Clinical Research
An autologous skin cell suspension(ASCS*) offers a unique alternative to traditional split thickness skin grafting(STSG) by allowing for point-of-care application of an autologous graft in the form of a spray. ASCS* provides uniform and maximal coverage to a wound, reducing donor site size and decreasing the well-known donor site morbidity associated with STSG.[1]

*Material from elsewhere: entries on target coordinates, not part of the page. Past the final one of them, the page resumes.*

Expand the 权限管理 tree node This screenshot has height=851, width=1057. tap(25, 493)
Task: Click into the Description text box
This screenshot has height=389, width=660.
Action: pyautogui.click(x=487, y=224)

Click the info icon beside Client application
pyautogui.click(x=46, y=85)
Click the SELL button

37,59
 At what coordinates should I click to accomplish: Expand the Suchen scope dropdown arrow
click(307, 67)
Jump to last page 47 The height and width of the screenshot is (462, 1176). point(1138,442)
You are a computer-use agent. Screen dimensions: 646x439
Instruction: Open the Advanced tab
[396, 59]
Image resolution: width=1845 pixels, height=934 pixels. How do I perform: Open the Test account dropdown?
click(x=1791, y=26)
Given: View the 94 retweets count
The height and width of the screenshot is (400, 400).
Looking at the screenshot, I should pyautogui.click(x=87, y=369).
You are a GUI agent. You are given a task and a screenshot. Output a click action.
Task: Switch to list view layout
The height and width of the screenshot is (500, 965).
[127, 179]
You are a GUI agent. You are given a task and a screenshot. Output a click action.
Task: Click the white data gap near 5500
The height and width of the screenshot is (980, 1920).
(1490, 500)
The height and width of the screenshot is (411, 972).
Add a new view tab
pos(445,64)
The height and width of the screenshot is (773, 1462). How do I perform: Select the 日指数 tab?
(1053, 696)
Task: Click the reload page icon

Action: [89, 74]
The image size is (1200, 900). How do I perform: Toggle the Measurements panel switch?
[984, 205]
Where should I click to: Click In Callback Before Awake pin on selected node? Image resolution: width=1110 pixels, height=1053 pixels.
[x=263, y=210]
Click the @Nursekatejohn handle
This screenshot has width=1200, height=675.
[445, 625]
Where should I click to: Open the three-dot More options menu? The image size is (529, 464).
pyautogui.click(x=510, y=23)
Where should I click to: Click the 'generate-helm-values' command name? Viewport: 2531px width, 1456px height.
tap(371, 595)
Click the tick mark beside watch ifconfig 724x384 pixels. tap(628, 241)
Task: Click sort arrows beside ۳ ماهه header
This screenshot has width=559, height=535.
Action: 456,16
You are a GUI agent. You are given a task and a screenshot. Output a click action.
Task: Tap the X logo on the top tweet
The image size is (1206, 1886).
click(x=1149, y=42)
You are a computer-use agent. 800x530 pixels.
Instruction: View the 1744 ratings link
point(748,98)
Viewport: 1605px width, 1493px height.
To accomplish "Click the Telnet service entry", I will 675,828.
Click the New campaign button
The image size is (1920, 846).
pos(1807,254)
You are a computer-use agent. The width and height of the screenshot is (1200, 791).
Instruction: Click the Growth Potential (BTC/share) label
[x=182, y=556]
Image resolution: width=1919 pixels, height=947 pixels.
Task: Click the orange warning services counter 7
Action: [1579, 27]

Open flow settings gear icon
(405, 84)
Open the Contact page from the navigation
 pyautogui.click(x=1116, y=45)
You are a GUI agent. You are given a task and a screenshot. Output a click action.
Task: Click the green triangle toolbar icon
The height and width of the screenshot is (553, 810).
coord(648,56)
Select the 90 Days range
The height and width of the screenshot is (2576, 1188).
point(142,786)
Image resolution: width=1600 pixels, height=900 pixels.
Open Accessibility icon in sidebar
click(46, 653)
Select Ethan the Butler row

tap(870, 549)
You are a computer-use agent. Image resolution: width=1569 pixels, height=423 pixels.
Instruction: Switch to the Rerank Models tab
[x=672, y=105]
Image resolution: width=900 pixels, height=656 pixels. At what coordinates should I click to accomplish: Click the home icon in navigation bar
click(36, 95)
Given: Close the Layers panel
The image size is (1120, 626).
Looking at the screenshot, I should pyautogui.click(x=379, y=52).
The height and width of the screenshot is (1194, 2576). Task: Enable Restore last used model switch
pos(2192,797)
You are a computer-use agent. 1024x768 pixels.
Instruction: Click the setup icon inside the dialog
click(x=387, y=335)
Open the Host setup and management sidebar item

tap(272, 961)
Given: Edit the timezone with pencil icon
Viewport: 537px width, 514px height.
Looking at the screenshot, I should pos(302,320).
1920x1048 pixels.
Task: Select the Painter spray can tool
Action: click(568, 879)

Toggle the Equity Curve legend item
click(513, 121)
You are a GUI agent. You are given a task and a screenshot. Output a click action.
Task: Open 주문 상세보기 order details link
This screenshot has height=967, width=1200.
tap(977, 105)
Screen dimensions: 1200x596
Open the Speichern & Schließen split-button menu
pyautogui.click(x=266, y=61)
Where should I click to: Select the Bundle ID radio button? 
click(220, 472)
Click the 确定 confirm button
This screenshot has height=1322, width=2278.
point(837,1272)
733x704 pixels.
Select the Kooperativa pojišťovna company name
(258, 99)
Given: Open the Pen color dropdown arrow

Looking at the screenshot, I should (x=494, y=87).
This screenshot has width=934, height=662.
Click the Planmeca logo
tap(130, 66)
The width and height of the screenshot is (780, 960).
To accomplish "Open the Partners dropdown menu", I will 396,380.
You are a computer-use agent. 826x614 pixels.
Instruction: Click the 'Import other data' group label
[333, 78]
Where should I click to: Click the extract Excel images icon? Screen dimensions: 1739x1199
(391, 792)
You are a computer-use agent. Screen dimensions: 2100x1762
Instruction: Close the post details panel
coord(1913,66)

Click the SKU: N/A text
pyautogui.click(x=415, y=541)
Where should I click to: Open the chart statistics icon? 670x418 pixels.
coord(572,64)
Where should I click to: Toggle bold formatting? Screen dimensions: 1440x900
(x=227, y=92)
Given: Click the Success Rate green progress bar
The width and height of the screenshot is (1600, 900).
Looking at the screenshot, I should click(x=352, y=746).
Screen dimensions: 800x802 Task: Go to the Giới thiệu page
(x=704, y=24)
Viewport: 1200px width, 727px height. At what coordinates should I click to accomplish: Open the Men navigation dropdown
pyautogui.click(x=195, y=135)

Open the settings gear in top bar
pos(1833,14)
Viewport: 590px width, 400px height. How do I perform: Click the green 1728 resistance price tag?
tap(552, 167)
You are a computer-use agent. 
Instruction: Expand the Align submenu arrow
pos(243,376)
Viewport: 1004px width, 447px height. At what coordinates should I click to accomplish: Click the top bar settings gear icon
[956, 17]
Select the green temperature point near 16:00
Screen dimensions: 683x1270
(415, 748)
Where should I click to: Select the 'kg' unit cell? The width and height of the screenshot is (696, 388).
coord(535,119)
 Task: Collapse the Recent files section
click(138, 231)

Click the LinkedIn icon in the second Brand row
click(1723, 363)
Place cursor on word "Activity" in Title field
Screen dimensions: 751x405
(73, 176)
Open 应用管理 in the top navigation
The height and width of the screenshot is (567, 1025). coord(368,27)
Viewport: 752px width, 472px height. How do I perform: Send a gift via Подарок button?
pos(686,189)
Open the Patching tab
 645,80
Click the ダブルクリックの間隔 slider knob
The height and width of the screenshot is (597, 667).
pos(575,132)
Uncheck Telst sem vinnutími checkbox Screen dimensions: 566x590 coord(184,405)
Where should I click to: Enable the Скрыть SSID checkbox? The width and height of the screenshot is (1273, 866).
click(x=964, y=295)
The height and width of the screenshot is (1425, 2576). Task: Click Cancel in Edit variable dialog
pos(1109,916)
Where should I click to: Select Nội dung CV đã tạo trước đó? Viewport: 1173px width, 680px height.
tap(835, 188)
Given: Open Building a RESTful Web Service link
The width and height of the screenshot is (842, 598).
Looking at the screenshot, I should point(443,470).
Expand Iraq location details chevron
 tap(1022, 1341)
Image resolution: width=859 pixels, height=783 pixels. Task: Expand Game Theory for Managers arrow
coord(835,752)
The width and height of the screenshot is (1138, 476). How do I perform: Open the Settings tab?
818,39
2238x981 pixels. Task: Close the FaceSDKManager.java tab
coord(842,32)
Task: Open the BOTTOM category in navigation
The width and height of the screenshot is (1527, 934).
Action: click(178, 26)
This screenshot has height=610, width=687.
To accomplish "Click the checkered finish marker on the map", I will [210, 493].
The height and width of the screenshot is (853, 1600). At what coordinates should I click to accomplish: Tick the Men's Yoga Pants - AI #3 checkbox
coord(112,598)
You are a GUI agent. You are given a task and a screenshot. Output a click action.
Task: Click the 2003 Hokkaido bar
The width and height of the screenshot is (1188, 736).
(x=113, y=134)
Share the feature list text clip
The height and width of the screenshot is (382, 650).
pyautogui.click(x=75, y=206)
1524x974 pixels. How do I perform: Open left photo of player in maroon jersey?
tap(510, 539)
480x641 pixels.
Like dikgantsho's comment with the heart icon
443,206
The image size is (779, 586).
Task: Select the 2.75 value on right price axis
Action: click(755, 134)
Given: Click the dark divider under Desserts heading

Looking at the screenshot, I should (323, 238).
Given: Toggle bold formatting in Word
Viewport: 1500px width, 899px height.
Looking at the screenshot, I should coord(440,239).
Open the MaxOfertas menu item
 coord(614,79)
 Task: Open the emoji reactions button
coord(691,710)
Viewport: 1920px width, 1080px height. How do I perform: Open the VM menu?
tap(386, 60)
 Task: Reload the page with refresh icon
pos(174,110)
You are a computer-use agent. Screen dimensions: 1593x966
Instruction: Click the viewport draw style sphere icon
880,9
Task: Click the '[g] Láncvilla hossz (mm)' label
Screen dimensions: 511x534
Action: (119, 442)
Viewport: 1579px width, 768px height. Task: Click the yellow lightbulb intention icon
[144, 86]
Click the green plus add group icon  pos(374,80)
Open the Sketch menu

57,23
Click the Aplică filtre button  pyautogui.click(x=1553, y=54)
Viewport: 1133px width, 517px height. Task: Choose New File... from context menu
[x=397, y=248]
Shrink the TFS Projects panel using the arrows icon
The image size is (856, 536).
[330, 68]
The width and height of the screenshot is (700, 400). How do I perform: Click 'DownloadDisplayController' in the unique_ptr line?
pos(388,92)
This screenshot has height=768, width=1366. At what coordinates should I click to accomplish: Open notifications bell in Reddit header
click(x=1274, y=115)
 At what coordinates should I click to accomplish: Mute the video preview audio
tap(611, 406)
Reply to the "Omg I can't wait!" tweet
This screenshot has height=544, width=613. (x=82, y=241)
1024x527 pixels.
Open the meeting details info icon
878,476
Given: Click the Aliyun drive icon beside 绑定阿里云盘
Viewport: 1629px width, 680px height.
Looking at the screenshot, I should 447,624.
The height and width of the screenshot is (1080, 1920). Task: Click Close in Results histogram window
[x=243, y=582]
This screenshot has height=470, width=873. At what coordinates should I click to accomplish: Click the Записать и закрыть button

This is an initial report of a prospective, triple-arm, study using ASCS* compared to STSG; here we report on the first 10 of 24 patients with lower leg wounds to assess ASCS efficacy in donor site reduction and wound healing as both a singular therapy and in concert with STSG.
Methods:
All patients were brought to the operating room for hydrosurgical debridement. In wound beds ready for skin grafting, either ASCS*(RECELL Autologous Cell Harvesting Device, AVITA Medical Inc., Valencia, CA), STSG(meshed 1.5:1), or STSG(meshed 20:1)+ASCS* were applied based on prior stratified randomization into 3 groups based on size: wounds < 40cm2, wounds 40-100cm2, and wounds >100cm2. For all wounds deemed inappropriate for immediate grafting, either a skin substitute or negative pressure wound therapy(NPWT) was applied for 7 days followed by a second grafting procedure when the wound bed was ready. Clinical outcomes, including wound and donor site size, graft take, percent re-epithelialization, scarring, and subjective pain were evaluated weekly over 12 weeks.
Results:
10 patients have been enrolled and were randomized as follows: ASCS*(n=3), STSG(n=6), or ASCS*+STSG(n=1). Initial wound size ranged from 9.2cm2–230cm2. In the STSG arm, 50% of wounds closed by 12 weeks(n=3), with an average time to closure of 4.7 weeks. Of those not achieving closure in the STSG group(n=3), average wound area reduction was 60.4%. Average WAR in the ASCS* arm by 12 weeks was 51.9%. For the one wound treated with the combination of ASCS*+STSG, wound area reduction was 58% by 4 weeks. All donor sites reepithelialized in an average of 3.8 weeks.
Discussion:
ASCS* decreases donor site morbidity and reduces the required donor site size. ASCS* appears to be more effective when used with STSG, although epithelialization has been seen when used alone in the smallest wound size cohort. More experience using this treatment modality is needed for definitive conclusions to be made.